- _SET OF TASKS_
- A) Answer the following from the passage on Pareto frontier comparisons:
(i) To what value is the cooling rate changed for the MOSA-FD algorithm?
(ii) Which two objective costs are lower for the transport line-driven layout algorithms than for the non-transport line-driven ones?
(iii) To what does the passage attribute the significant cost difference?
- B) Translate this sentence from the passage on Pareto frontier comparisons into French: "This significant cost difference can be attributed to the traction effect of the force-directed algorithm."

- _PASSAGE GIVEN_
------------------------------
Figure 9 shows a comparison of the Pareto optimal frontier plots for all of the algorithms in each instance, where the optimal frontier based on the transport line drive algorithm is obviously closer to the coordinate system on both sides. Figure 10 shows the Pareto optimal frontier plots. These plots were obtained through experiments by modifying the main parameters of each metaheuristic algorithm under the same layout conditions. For the MOSA-FD algorithm, the cooling rate is changed to 0.95; for the MOPSO-FD algorithm, the values of C1 and C2 are changed to 0.8, and the value of W is changed to 0.2; and for the NSGAII-FD algorithm, the crossover rate is changed to 0.9, and the mutation rate is changed to 0.1. Through the comparison of the frontier plots, similar to Figure 9, the transport line-driven layout algorithms (MOSA-FD, NSGAII-FD, and MOPSO-FD) exhibit lower MHC and TFC objective costs compared to the non-transport line-driven layout algorithms (MOSA, NSGAII, and MOPSO). This significant cost difference can be attributed to the traction effect of the force-directed algorithm. However, due to modifications in some metaheuristic parameters, the MOSA-FD, NSGAII-FD, and MOPSO-FD algorithms demonstrate larger cost fluctuations and overall higher layout costs compared to the results in Figure 9.
------------------------------
- _DATA SHOWN_
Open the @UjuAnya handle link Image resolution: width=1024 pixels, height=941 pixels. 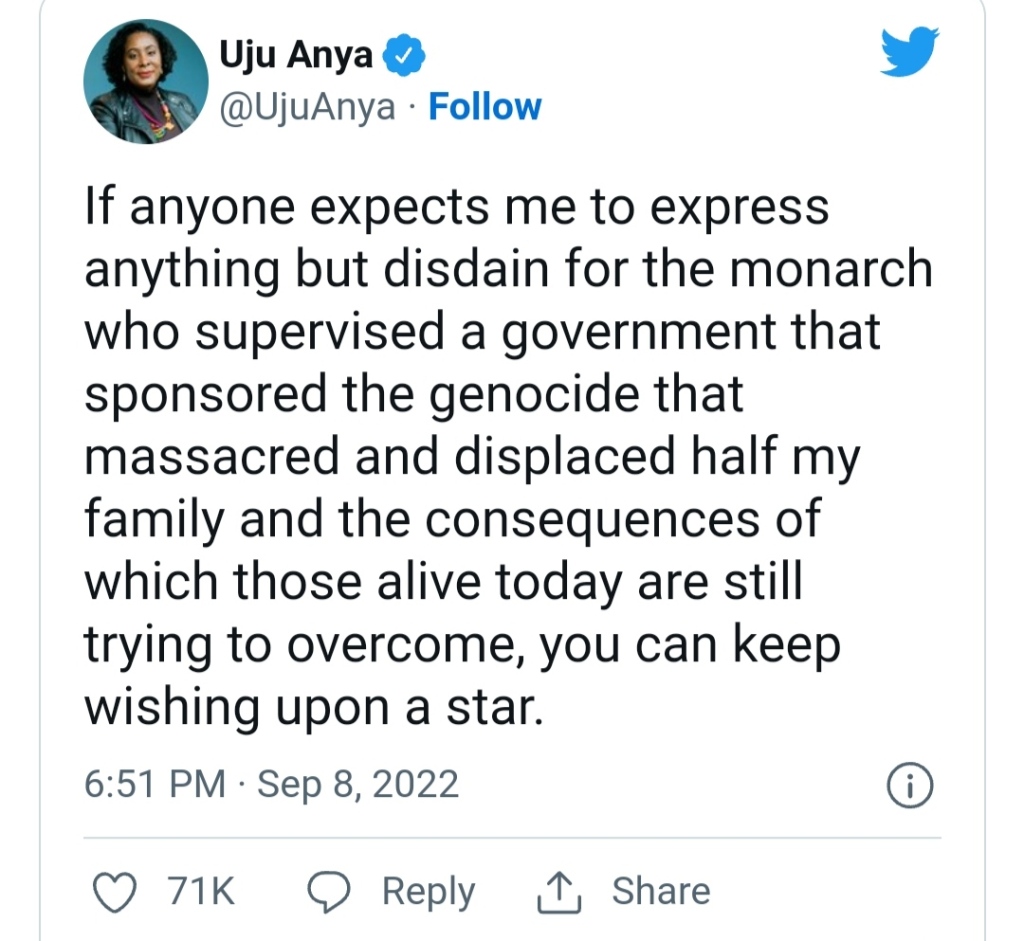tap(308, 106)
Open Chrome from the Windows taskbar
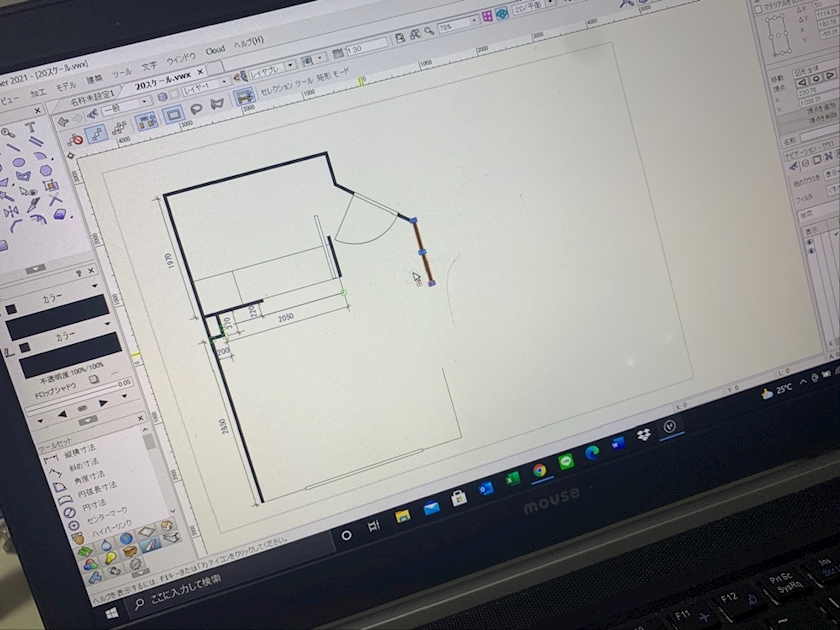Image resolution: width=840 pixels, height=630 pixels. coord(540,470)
------------------------------
- _EXPECTED OUTPUTS_
- A)
(i) 0.95
(ii) MHC and TFC
(iii) The traction effect of the force-directed algorithm

- B) Cette différence de coût importante peut être attribuée à l'effet de traction de l'algorithme dirigé par les forces.